Tags: , , , , | Categories: .NET, Architecture Posted by oleksii on 4/20/2012 4:02 PM | Comments (0)

This post covers a brief introduction into database sharding including a bit of theory and a sample project. As a database server I selected RavenDB, primarily because it is an impressive project by itself and I just wanted to play about with it. The concept however can be applied to any other server either relational or non-relational. 

The problem of high load

It is common that some projects generate much of attention and as result may receive high load: large number of users, huge network traffic, billions of bank transactions etc. Each software operation has its cost obviously, but the hardware resources have very defined limitations. Therefore there will be a point where hardware can no longer cope with numerous requests.

Solution

The easiest approach to deal with high load is to do vertical scaling, i.e. add more hardware: memory, processing power, disk space. This may make things run faster for a while. Unfortunately, if the load continue to increase, vertical scaling is not the cure and more scalable solution is needed. 

Vertical scaling assumes that there is one very powerful server, the beast. In contrast, horizontal scaling promotes usage of many inexpensive machines. The load distribution is the key concept of horizontal scaling, and database sharding is one of the techniques of horizontal load balancing.

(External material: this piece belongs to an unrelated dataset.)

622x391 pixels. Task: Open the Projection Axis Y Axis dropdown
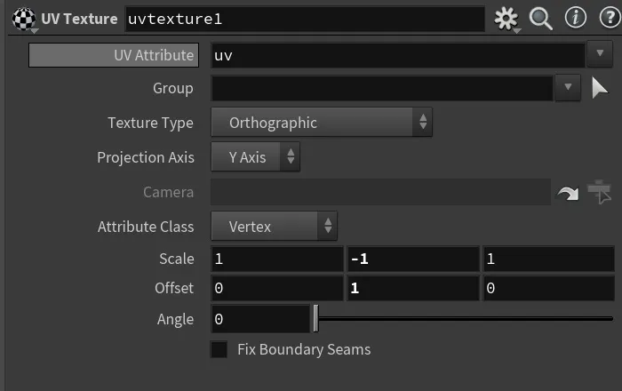[256, 157]
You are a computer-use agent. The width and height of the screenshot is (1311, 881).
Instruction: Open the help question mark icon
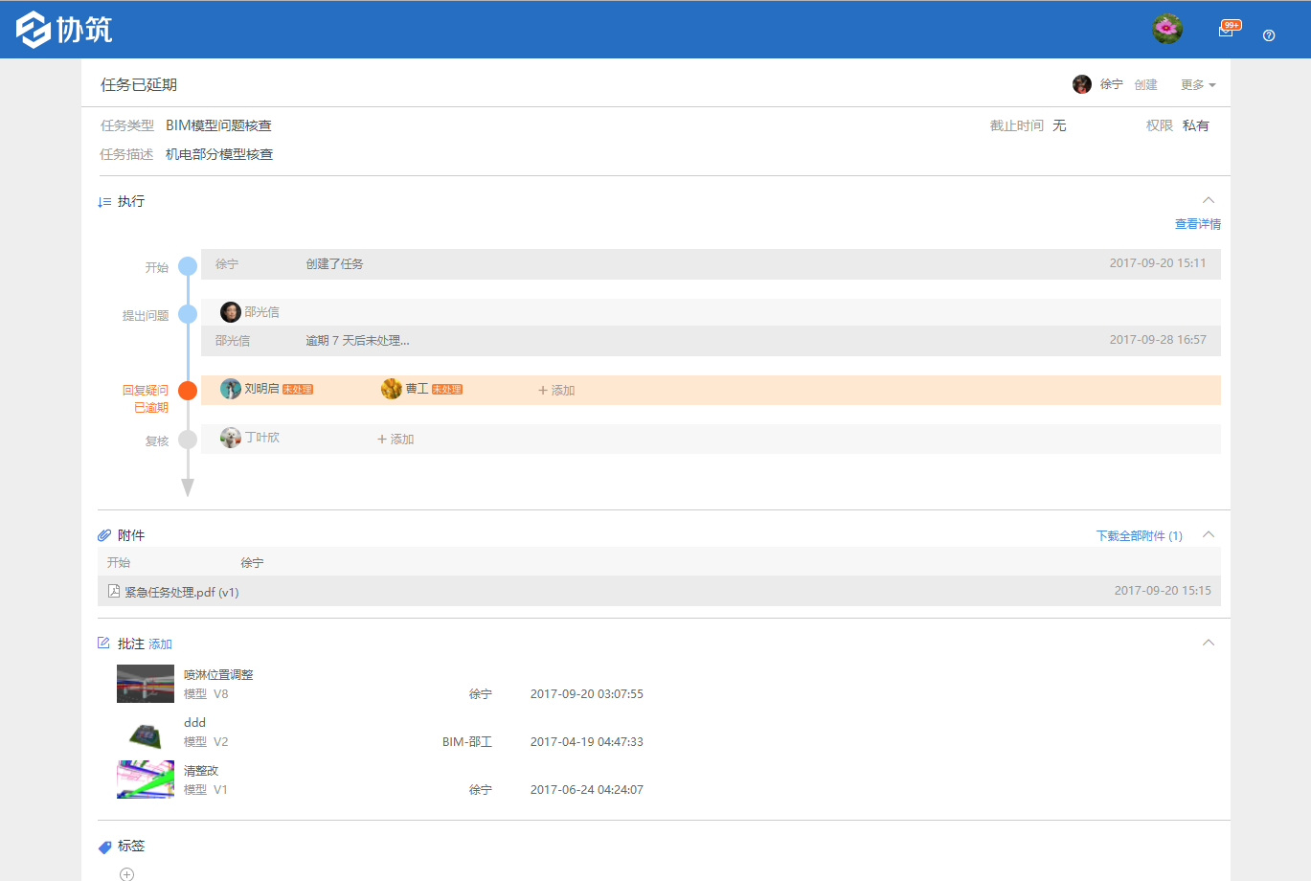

Sharding can be defined as a procedure of breaking large databases into smaller independent ones. The idea is to denormalize data and split a highly loaded database into several independent chunks. Denormalization allows us to make chunks of a database independent, thus a single query can hit only one database shard. From the other side, denormalization introduces data duplication, as same information may need to be inserted into several shards to make data consistent. You see there is always a balance between consistency and scalability.

For more information on database sharding concepts see an article on code futures.

Sample overview

To demonstrate sharding technique with NoSQL database, I created a very simplified model of Twitter. In my model there are users and tweets. Each user has a dynamic array of tweets, so he/she can add or remove text messages. Assume that in order to provide consistently fast user experience one database can handle 10 users at most. This means I should store 10 users per database. All my users have an id which is a global counter, based on this counter I can store users with id 1 - 10 on a database shard 1, users 11 - 20 I store on shard 2 and so on. In this sample I will have 3 shards and provide support for 30 users.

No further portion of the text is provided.